Conclusions and Persistent Obstacles

Though this study minimized differences in patient profiles via matching, cost disparities between hospitals and community oncology centers persisted and were driven primarily by differences in the costs of chemotherapy and physician visits. Addressing the asymmetrical access to cancer care as hospitals grow unilaterally will likely necessitate legislative changes. The effects of this site-of-care shift is most pronounced in inner cities and in rural areas.

“This is obviously not good for patient care, for patient access to care, or for diversity. We need to take this to our representatives in congress so that changes can be made at a central level,” said Dr. Gordan. “Obviously, hospitals have a very important and excellent role in care of patients, but it is certainly severely complicated when we are increasing the cost of care severely in oncology and other specialties. Something has to change, and it will take a large, concerted effort that includes legislative changes.”

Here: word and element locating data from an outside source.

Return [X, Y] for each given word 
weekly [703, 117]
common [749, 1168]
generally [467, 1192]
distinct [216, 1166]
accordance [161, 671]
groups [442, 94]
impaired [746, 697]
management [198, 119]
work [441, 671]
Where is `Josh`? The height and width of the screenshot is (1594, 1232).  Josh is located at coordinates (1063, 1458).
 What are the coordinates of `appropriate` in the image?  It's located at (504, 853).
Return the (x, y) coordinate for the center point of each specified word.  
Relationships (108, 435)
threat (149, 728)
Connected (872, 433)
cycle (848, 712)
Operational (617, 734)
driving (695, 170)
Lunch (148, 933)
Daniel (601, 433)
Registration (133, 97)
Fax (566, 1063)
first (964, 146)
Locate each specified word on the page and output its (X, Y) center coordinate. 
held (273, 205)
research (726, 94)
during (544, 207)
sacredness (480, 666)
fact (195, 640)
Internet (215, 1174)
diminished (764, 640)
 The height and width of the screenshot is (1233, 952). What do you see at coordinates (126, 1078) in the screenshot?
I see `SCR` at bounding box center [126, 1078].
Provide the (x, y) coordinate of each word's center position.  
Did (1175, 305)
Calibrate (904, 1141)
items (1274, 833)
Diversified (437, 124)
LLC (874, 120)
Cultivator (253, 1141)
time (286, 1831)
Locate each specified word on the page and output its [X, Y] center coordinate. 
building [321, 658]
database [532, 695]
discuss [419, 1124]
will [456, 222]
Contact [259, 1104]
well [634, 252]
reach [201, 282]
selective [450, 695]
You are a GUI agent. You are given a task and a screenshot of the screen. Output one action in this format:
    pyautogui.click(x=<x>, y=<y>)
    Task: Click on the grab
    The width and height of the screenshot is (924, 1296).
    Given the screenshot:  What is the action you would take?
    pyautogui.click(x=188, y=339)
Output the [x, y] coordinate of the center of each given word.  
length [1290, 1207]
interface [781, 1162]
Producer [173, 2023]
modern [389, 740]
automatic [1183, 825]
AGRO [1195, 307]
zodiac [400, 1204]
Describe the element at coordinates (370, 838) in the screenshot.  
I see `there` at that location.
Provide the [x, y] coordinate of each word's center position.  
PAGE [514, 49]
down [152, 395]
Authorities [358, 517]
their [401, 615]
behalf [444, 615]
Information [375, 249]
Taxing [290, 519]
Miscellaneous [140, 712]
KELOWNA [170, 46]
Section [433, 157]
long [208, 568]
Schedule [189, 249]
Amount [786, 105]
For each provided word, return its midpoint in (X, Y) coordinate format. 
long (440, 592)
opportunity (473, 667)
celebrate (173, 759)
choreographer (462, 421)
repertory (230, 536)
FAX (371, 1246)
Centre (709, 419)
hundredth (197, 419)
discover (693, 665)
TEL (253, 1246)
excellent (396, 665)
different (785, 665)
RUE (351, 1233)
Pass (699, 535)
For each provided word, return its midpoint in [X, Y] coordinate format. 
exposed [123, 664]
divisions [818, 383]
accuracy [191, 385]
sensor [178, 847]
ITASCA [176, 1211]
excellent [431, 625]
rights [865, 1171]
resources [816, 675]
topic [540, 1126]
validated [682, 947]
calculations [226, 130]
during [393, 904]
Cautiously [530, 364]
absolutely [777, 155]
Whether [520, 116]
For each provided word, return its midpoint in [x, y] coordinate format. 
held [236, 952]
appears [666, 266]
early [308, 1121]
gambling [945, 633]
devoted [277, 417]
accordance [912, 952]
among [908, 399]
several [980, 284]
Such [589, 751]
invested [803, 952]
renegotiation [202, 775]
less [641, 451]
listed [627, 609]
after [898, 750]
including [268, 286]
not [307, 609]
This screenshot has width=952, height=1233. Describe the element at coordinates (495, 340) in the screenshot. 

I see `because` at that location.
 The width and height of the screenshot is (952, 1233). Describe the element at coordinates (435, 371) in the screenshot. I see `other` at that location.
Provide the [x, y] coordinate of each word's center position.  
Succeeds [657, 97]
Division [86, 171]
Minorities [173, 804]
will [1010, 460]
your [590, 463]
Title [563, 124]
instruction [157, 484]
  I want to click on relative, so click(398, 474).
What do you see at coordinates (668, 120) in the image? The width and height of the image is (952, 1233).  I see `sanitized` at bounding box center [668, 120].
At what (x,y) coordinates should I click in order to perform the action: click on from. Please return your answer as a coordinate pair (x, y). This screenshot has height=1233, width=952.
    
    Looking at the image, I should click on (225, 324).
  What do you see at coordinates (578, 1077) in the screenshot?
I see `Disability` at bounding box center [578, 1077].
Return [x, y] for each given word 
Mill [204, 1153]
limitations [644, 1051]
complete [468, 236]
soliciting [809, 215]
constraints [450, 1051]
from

Okon iterated that data have consistently shown that hospitals are a tremendous driver of excessive spending on cancer care. “It’s a lot easier to buy a practice that has an existing, ongoing patient base than hire oncologists, who are in short supply to begin with, then build a program, which takes years,” he concluded.



  1. National Cancer Institute Cancer Prevalence and Cost of Care Projections.
  2. 2016 Community Oncology Practice Impact Report: Tracking The Changing Landscape of Cancer Care.
  3. Vandervelde A, Miller H, Younts J. Impact on Medicare Payments of Shift in Site of Care for Chemotherapy Administration.
  4. Winfield L, Muhlestein D. Cancer Treatment Costs Are Consistently Lower in the Community Setting versus the Hospital Outpatient Department: a Systematic Review of the Evidence. 2017.
  5. Gordan LN, Blazer M. The Value of Community Oncology: Site of Care Cost Analysis.
  6. Garlapow M. Biosimilars Poised to Save Billions in Cancer Treatment. 2017.